O meu pai é como é. É como foi feito. O meu pai não foi criado num meio de mimos e afectos e, por isso, ele não sabe bem o que isso é. Mas tem feito um esforço e tem melhorado. E ele não sabe como me deixa feliz quando passa por mim no sofá e me faz uma festa na cabeça. É a forma de ele me dizer que gosta de mim.
Porque o meu pai só me disse duas vezes que gostava de mim. A primeira foi quando eu estava na minha segunda depressão, enfiada há dias na cama, e ele foi lá, dizer-me que gostava muito de mim e que estavam preocupados comigo. A segunda foi quando eu, de lágrimas nos olhos, lhe expliquei porque queria ir estudar para Coimbra. O meu pai não concordava, em nada, com as minhas razões. Mas disse-me que gostava de mim e deixou-me ir. E isso, fez de mim quem sou hoje.
Noutras vezes, ele disse-o, sem o dizer. Lembro-me de um momento muito concreto: eu tinha chegado das aulas, já era tarde e já toda a gente tinha jantado. Eu estava na minha fase de quase anorexia (se é que se lhe pode chamar isso), e lembro-me de me sentar à mesa para comer. Olhei para a porta e ele estava lá, encostado à ombreira da porta. Eu perguntei-lhe o que é que ele estava ali a fazer. E ele disse-me que estava a ver se eu comia. Só isso. Estava ali para ter a certeza de que eu não deitava a comida para o lixo. E eu soube que ele gostava de mim.
Noutra altura, mais recente, convidou-me para ir com ele ao Continente às compras. Isso mesmo. A coisa mais simples do Mundo. Porquê? Porque eu precisava de sair de casa, de me distrair, nem que fosse para ir ao Continente às compras. E eu soube que ele gostava de mim.
O meu pai, sem saber, também já me salvou a vida. Na minha primeira depressão (não diagnosticada e não tratada), eu já tinha escrito a minha carta de despedida, já me tinha despedido no fórum que frequentava na altura, já tinha os comprimidos escolhidos. O meu pai não era para ir a casa nessa noite e eu já tinha tomado a minha decisão. No momento em que eu estava a abrir a gaveta para tirar o pijama que ia vestir para me enfiar na cama, pela ultima vez, a porta abre-se e o meu pai chega a casa.

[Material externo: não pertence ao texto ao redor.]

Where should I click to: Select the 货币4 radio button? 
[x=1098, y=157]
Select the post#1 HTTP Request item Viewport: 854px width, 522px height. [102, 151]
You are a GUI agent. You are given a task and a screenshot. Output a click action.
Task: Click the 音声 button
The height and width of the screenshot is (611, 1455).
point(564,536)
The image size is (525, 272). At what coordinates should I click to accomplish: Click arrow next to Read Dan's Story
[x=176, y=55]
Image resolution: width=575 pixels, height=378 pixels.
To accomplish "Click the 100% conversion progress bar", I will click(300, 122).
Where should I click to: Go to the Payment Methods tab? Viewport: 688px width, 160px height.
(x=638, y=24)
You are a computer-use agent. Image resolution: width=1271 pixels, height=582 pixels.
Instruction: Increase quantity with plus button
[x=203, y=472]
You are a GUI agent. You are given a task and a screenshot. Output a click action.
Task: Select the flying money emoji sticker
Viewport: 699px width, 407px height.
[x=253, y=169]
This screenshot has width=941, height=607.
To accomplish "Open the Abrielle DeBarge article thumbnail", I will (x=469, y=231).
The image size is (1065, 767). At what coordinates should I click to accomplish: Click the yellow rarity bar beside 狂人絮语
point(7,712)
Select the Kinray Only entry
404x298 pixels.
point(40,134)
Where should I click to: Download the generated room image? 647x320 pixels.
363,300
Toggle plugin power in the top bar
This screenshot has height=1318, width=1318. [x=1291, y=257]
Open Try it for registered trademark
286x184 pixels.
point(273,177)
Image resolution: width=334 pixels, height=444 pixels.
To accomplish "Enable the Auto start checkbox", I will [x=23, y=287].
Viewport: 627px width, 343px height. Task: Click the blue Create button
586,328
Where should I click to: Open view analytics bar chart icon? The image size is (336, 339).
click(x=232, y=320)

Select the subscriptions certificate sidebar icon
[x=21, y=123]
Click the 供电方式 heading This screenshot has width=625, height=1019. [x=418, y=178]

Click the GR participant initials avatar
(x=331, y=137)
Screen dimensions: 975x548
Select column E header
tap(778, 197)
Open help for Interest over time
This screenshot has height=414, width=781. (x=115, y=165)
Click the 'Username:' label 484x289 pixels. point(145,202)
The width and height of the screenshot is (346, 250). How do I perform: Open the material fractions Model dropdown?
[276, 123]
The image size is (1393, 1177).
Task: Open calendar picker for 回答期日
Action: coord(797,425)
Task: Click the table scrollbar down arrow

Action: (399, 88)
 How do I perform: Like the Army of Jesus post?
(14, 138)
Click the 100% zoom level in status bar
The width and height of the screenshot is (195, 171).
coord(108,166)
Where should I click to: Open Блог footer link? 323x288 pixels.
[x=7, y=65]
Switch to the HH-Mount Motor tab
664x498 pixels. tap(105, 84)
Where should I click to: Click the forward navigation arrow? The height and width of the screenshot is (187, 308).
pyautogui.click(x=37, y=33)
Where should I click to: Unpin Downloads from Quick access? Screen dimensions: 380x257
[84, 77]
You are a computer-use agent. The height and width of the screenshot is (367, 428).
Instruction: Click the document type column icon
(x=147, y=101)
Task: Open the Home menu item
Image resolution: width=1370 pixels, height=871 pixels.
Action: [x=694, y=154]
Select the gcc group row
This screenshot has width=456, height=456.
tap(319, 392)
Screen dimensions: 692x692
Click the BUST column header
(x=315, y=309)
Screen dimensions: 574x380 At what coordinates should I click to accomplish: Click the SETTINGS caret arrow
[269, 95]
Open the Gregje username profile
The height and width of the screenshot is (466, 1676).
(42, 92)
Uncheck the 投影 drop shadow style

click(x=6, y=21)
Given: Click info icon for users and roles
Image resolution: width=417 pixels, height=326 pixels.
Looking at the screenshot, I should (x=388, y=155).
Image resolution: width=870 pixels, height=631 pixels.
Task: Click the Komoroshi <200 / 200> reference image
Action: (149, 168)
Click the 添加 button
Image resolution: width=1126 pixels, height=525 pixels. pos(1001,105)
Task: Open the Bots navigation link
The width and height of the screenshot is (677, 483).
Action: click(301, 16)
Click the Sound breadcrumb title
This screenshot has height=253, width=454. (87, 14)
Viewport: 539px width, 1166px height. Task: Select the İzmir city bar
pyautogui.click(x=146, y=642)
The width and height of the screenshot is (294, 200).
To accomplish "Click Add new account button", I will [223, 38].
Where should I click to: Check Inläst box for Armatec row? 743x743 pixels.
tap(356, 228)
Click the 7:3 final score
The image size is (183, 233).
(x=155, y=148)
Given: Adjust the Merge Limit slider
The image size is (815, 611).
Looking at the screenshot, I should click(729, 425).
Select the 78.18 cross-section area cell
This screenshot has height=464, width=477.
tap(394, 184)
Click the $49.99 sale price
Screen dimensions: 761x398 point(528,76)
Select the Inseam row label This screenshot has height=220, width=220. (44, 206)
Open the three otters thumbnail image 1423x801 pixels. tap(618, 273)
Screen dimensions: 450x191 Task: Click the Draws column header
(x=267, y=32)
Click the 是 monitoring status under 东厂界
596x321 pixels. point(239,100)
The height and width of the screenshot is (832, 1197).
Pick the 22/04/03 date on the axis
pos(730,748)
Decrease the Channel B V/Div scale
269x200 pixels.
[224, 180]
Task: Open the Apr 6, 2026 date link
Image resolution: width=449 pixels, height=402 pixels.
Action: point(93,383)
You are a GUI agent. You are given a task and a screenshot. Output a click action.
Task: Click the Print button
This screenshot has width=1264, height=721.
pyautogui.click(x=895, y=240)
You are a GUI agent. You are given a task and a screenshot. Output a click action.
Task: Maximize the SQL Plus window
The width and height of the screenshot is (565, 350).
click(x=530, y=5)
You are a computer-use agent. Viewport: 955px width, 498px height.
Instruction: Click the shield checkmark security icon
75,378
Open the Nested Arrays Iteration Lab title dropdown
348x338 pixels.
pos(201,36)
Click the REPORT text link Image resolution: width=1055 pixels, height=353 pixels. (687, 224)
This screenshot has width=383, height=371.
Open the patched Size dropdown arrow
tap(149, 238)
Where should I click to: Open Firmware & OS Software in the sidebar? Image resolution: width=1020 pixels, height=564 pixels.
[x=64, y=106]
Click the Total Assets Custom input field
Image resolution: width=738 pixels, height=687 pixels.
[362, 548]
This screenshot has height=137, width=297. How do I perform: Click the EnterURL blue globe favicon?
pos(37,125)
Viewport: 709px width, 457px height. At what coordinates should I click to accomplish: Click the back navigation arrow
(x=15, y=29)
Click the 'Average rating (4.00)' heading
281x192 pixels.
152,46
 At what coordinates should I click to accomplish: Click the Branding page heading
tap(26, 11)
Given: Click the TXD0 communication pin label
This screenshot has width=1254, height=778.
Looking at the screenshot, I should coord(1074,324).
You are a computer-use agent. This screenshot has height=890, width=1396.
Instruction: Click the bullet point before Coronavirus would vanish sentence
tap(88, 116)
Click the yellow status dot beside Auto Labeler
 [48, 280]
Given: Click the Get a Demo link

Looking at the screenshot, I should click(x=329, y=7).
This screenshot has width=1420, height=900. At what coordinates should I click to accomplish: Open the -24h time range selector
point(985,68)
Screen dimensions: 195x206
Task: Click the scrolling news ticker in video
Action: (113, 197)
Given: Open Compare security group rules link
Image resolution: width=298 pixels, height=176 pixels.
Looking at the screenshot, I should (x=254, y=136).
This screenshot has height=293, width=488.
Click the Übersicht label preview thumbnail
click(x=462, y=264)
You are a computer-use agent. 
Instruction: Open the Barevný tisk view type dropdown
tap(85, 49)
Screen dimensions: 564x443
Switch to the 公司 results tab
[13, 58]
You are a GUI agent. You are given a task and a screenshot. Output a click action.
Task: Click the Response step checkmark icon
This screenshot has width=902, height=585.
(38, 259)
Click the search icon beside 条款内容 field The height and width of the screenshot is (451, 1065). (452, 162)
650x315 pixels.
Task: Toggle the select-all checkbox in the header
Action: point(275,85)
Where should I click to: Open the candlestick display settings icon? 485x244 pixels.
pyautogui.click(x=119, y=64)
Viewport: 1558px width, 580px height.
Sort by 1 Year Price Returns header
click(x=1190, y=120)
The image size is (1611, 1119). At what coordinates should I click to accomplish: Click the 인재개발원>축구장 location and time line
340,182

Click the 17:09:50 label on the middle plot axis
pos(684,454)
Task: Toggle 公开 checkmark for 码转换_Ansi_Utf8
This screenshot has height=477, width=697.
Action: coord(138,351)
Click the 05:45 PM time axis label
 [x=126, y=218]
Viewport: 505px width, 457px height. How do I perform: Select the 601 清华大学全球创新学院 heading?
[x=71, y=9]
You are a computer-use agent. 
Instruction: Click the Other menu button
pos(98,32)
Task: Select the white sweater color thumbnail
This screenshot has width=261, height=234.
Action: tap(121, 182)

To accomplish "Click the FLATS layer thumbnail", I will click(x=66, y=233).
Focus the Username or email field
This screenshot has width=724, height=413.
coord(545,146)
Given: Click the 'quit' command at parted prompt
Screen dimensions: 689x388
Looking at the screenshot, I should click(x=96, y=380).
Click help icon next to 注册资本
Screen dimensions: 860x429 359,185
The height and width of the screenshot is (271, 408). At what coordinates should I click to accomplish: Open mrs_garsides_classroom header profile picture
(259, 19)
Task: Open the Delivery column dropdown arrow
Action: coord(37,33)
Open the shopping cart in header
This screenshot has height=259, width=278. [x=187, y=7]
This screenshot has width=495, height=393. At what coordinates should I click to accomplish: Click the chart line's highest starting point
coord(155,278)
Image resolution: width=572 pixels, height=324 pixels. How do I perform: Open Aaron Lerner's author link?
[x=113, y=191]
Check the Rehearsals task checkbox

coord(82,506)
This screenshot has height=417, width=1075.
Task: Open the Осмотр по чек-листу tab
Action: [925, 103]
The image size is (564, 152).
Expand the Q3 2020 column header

Ele não sabe, mas salvou-me a vida nessa noite.
Eu podia dizer aqui mais um milhão de coisas sobre o meu pai. Mas basta dizer que é o meu. E é o melhor do Mundo. E que hoje, quando ele soprar as velas, a única coisa que eu vou pedir é que ele continue por cá por muitos, muitos anos. Porque eu não vou saber viver sem ele. Ele é a minha base, o meu exemplo, o meu porto de abrigo, ele é tudo para mim. E eu não vou saber viver sem isso.
E hoje, só porque sim, no livro que lhe vou dar, vou escrever-lhe que gosto muito dele. Só para que ele saiba. Só para ele ler de vez em quando e não se esquecer nunca. Porque eu gosto mesmo muito dele.